The Civil Rights Movement. It’s not a done deal. It’s the start to a long, hard road. A road being walked by those who want to love who they want. Isn’t that what everyone wants? Everyone wants to be loved and to love. Everyone wants to live inside their own house and their own lives.

There are lessons the past has to teach us. But instead, we insist on re-learning the same
painful lessons. We’ve done a pretty terrible job of allowing everyone to share the rights of straight, white men. I don’t remember anyone voting for my right to marry. Rights are not a finite resource.

Women have to fight for equal rights.
African-Americans have to fight for equal rights.
Gays have to fight for equal rights.

Our history is not a collection of old, dead stories from books. Our history is now. Our history is yesterday.

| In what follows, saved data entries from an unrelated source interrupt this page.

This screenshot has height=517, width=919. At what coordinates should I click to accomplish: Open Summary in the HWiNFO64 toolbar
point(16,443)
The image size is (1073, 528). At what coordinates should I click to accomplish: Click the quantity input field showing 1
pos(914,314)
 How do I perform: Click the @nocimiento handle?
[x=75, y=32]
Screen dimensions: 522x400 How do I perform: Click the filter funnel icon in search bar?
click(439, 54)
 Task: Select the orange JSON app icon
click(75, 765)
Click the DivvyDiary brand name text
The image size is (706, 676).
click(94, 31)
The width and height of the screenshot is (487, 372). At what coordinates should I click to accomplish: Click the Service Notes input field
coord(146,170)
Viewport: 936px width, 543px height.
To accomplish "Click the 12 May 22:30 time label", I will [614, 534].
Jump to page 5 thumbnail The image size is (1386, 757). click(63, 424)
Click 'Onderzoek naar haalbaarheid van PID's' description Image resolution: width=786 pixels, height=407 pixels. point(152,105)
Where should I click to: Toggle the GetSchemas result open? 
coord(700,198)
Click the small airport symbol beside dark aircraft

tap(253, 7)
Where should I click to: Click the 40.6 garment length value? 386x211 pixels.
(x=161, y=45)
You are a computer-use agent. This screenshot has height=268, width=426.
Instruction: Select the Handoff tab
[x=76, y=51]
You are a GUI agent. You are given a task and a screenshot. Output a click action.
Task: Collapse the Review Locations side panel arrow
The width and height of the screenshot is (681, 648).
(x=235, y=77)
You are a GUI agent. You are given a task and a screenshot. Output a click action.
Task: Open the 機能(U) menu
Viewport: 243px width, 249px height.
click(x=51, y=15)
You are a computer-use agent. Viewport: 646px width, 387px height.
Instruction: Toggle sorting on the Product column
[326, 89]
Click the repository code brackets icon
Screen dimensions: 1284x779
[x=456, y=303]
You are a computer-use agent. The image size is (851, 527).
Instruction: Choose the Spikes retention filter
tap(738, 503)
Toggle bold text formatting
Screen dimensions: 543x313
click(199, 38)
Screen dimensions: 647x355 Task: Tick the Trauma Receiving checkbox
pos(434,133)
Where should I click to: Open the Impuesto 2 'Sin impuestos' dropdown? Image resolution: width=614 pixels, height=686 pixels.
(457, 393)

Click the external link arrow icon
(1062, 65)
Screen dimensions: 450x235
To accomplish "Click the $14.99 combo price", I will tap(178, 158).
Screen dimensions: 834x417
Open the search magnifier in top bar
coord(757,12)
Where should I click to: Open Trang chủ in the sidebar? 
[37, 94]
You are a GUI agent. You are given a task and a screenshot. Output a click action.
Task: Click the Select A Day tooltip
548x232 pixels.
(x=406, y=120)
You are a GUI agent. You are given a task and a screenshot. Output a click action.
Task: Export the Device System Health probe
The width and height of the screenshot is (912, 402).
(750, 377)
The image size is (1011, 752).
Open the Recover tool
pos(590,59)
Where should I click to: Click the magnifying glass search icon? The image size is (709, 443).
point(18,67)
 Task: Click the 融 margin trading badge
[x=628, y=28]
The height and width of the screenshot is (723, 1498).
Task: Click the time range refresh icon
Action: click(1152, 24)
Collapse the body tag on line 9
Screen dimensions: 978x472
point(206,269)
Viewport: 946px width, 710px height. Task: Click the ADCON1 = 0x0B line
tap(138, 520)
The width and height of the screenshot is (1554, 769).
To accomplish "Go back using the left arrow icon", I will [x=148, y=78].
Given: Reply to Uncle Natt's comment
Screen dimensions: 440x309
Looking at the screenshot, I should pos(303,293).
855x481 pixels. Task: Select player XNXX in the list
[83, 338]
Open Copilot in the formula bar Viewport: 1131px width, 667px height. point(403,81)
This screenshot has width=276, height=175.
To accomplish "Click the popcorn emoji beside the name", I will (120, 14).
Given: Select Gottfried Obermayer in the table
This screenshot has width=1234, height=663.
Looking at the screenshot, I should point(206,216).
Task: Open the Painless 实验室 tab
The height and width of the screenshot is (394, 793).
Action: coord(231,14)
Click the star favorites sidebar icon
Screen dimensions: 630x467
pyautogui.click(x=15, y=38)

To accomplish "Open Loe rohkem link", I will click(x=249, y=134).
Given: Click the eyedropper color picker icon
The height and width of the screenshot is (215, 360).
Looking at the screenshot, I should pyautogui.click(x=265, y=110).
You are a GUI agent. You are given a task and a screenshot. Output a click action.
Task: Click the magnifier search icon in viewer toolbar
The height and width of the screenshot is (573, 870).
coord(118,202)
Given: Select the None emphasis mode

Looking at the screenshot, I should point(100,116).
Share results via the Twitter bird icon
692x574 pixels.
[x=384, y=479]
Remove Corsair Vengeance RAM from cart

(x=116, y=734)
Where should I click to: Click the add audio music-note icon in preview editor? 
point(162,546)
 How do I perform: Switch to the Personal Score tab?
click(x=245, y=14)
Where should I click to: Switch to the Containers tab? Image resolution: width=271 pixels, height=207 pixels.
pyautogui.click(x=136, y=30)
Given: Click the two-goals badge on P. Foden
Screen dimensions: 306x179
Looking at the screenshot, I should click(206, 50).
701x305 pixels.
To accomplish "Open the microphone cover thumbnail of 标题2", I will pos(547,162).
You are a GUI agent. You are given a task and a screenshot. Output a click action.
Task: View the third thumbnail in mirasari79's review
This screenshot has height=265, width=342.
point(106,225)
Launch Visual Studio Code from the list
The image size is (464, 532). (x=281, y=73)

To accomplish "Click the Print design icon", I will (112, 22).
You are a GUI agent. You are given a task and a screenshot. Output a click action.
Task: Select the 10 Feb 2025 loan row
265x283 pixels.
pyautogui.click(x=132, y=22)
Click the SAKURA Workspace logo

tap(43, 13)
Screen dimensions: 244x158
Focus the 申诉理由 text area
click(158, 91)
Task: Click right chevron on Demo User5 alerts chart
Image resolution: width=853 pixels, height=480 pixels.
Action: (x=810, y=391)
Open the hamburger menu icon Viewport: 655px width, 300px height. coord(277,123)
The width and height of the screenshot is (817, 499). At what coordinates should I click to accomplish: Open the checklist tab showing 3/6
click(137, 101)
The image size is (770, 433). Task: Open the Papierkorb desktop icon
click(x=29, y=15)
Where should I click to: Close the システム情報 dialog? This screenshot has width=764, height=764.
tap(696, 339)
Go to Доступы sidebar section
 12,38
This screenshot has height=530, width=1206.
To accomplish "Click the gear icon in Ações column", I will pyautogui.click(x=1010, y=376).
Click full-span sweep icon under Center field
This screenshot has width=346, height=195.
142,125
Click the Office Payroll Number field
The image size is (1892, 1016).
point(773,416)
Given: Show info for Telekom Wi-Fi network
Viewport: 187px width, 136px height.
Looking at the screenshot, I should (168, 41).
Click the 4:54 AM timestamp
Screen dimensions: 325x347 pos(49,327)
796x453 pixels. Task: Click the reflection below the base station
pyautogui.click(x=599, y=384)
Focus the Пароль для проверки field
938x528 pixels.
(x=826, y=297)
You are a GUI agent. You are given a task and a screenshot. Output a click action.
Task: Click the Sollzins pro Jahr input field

And tomorrow is a new chance to write it.

Marriage Overturned

The United States of America held a vote last night and all heterosexual marriages and no longer valid in the country. As of this morning, no marriage is legally recognized.

What does this mean? It means you’ve lost all these rights.

  • No more health benefits for your spouse. They better get on their own insurance at work? Oh, they stay at home? Well, better go out and buy insurance.

  • No more visitation or decision-making rights if they are hospitalized, you’re not really family after all.

  • No more tax benefits. Time to start filing separately.

  • No adoptions. It’s not right for a child to grow up in a home like that.

  • Prepare for more harassment at school and the workplace (if you got a job) because it’s not a hate crime to harass and bully you for being you.

This is your new reality. This is the world you’ve awaken to. This is everyday.

This is not the world heterosexual couples live in. This is not reality for many people. But it is reality for same-sex couples. This is the life they life in and the unjust system they live under.

Just as African-Americans won the right to vote, the right to marry and even to be considered people many years ago, the same battle is taking place across the country and in the world now.

For homosexual couples, they face the same legal and moral battles African-Americans faced and still face in parts of the world (and our country) today.

I look forward to the time when we look back on the ridiculousness of same-sex marriage (and even using that term) that we do on interracial marriage.

It’s not right to deny people the rights and joys of marriage because of an arbitrary reason such as skin color of sexual orientation.